Supplied material.
[Start of section]
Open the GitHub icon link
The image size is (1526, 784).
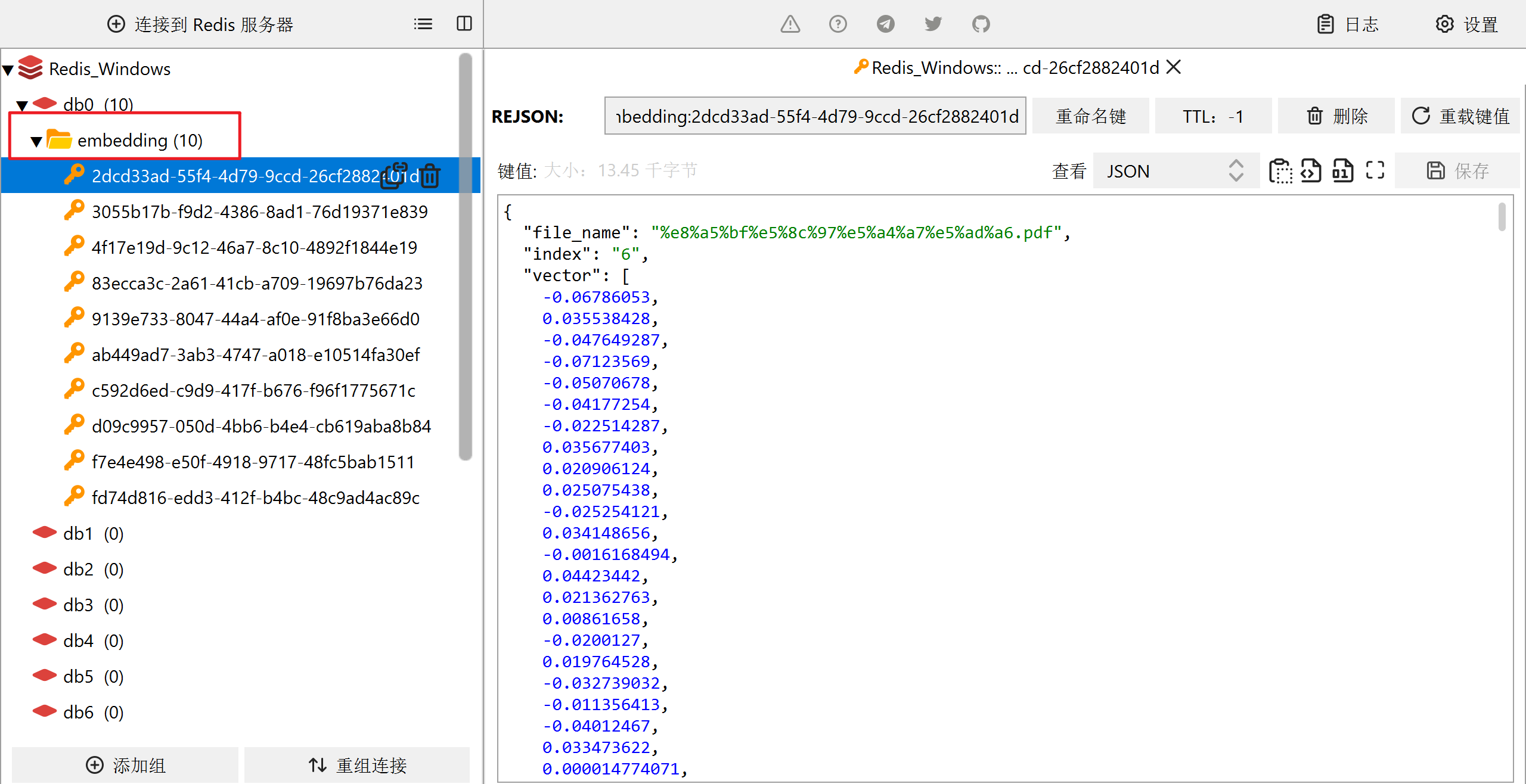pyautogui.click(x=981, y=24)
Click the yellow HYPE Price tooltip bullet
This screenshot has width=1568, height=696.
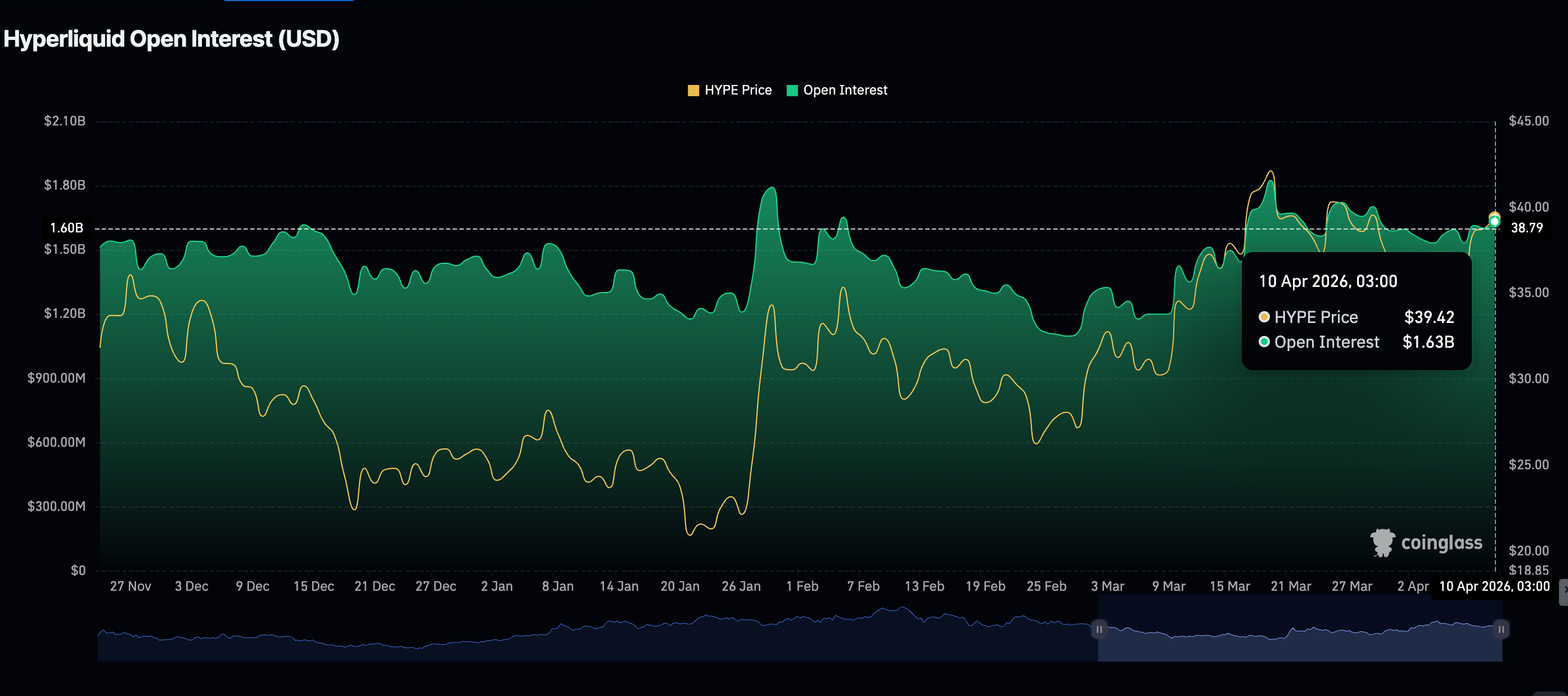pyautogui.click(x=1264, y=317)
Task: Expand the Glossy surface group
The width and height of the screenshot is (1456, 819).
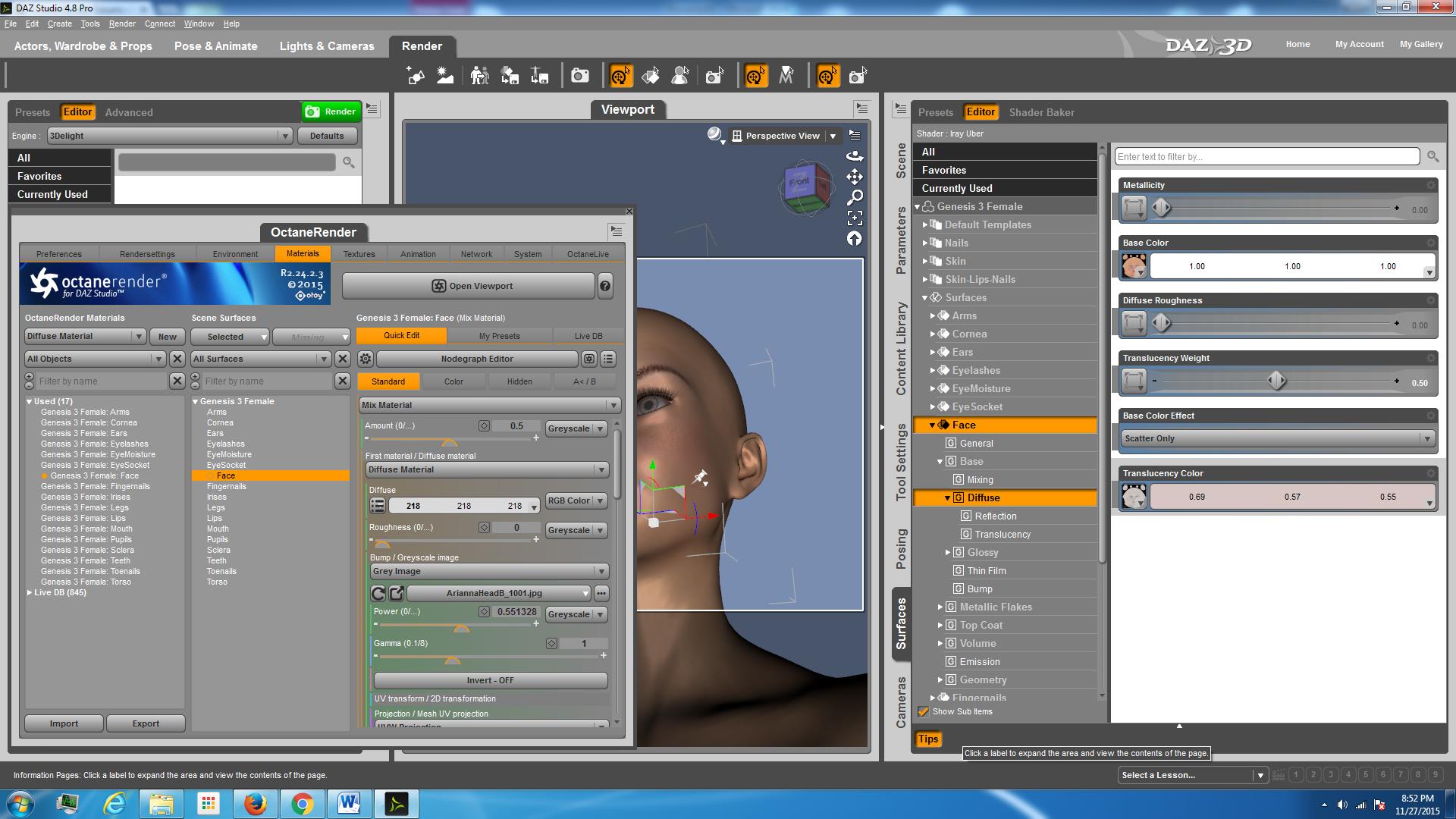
[End of section]
[Start of section]
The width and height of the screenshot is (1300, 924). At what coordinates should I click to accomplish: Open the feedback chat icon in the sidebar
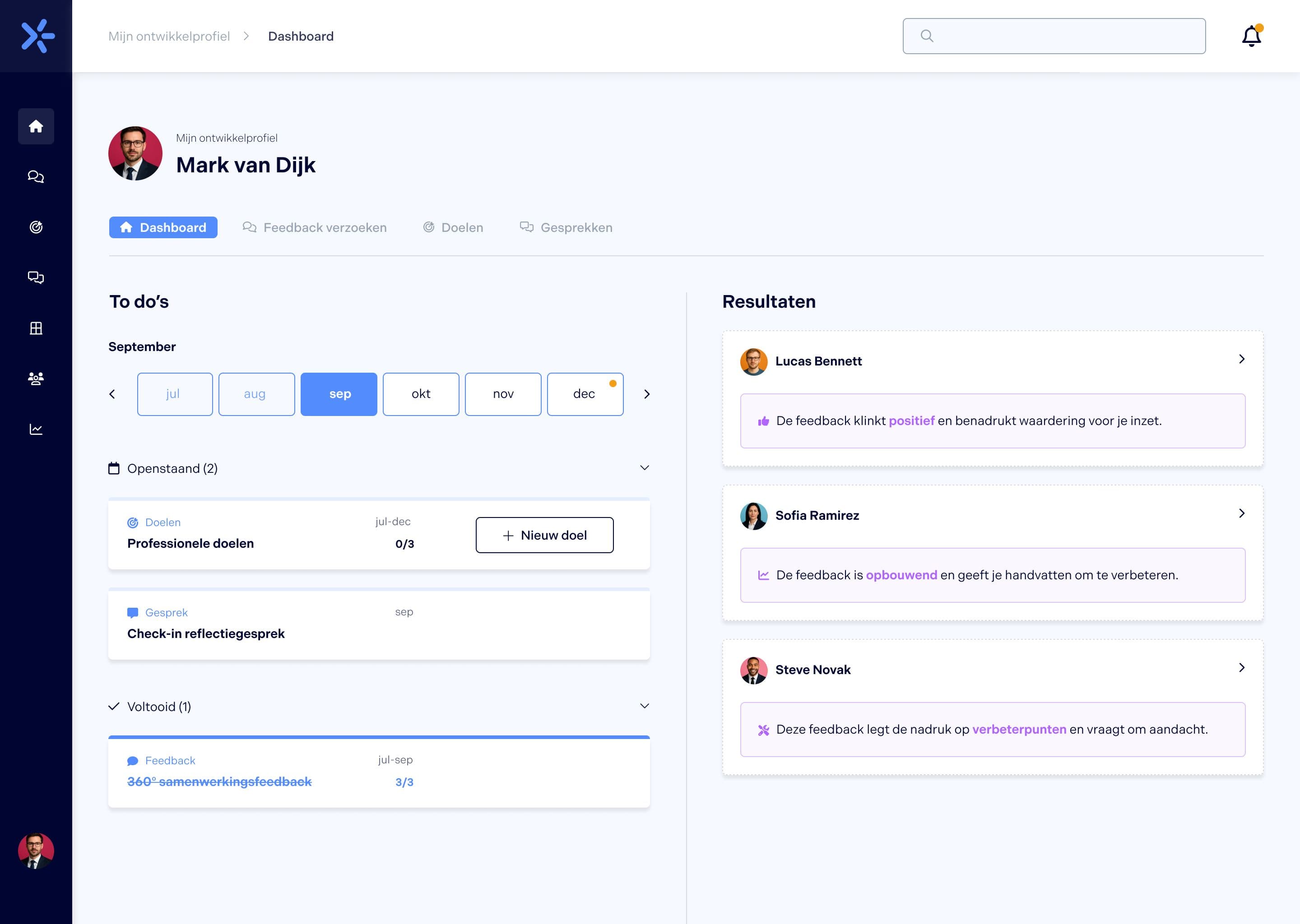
[End of section]
What the task requires.
In the records above, find the line with "Open the GitHub icon link" and the line with "The width and height of the screenshot is (1456, 819).", then restate word for word only those two lines and all lines between, omitting pictures.

Answer area.
Open the GitHub icon link
The image size is (1526, 784).
pyautogui.click(x=981, y=24)
Click the yellow HYPE Price tooltip bullet
This screenshot has width=1568, height=696.
pyautogui.click(x=1264, y=317)
Task: Expand the Glossy surface group
The width and height of the screenshot is (1456, 819).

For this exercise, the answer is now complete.